Obviously most people gag at “love your criminal” notwithstanding that on Sundays they promise to love their enemies.

Be that as it may, Bukele's inmates are not merely pigs but wild and savage boars. One can only imagine what deprivation and violence turned once soft and helpless babies into such cruel and hardened lovers of all things dark. And it's not just the “turning into” but also the “training in.” What we have in gang memebers is a life that is the inverse of “justification” and “sanctification”

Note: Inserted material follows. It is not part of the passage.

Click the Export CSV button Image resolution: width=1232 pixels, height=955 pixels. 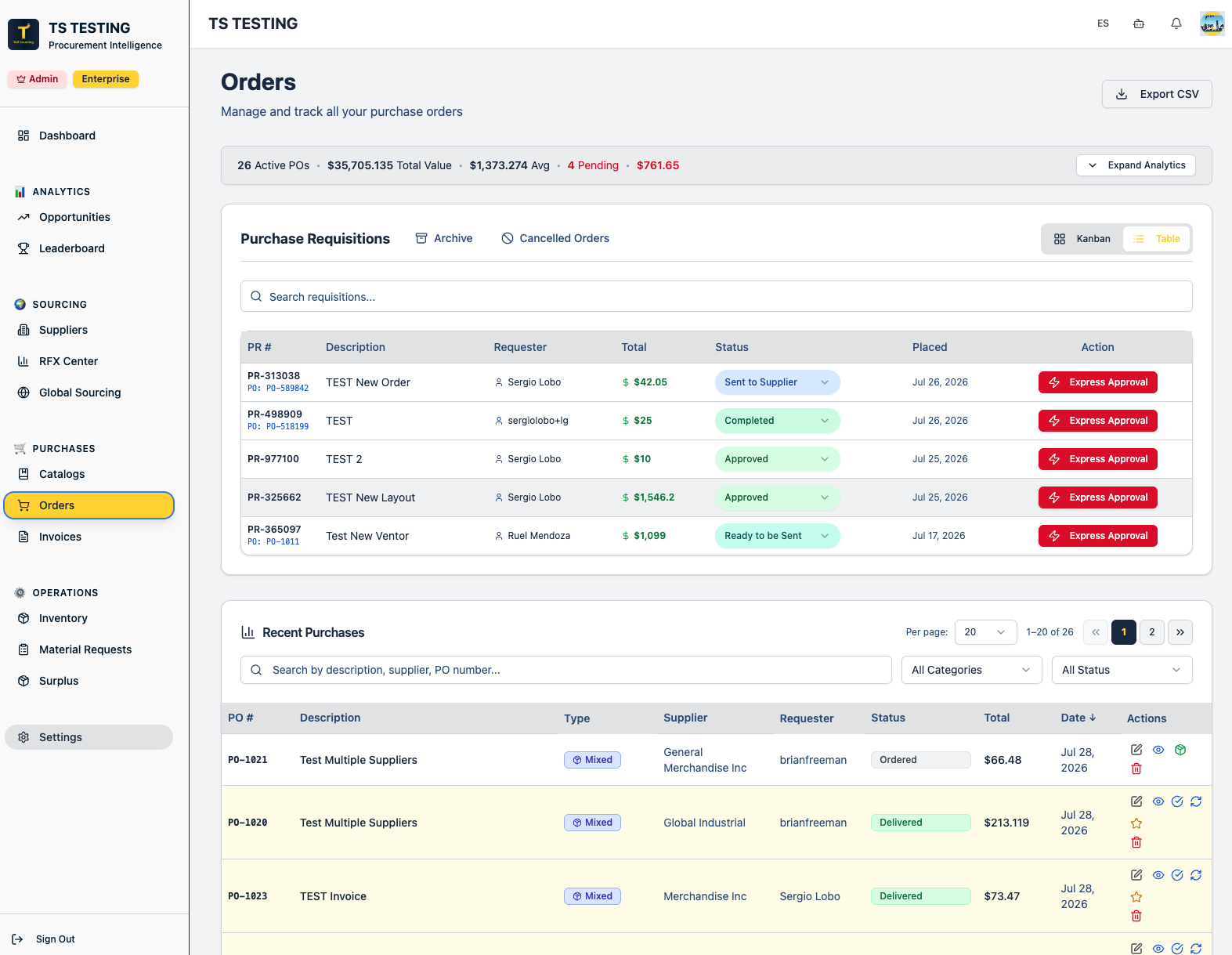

Having been turned into criminals, they are now too far down the road of habituated vice to be called back. Bukele's solution to this human ruination is to replace it with another type of ruination. While I am not the least bit indifferent to the pain and suffering these gang members callously and even happily inflicted on their many victims, I cannot but feel sorry for a creature who was doomed from the start of his life. I have to ask myself, what kind of god is it that throws so many human lives to waste.

Whatever God or Bukele want to do, I cannot but think that we cannot go down that road; that writing off people whom Fate herself had written off is not the decent thing to do. It creates in us, the good and the decent, an attitude that is all too amenable to inhumanity and evil... Once we loose our feeling of compassion, once we treat other living things as disposable objects we become the greatest of Creation's monsters. Did not the 20th century teach us that not once but multiple times?

And so it is that I think that for our own sakes, we must play the fools and provide these inmates with some occasion to practice a positive form of community. If all Bukele is going to do is turn them into warehoused objects he might as well just gas em and be done with it.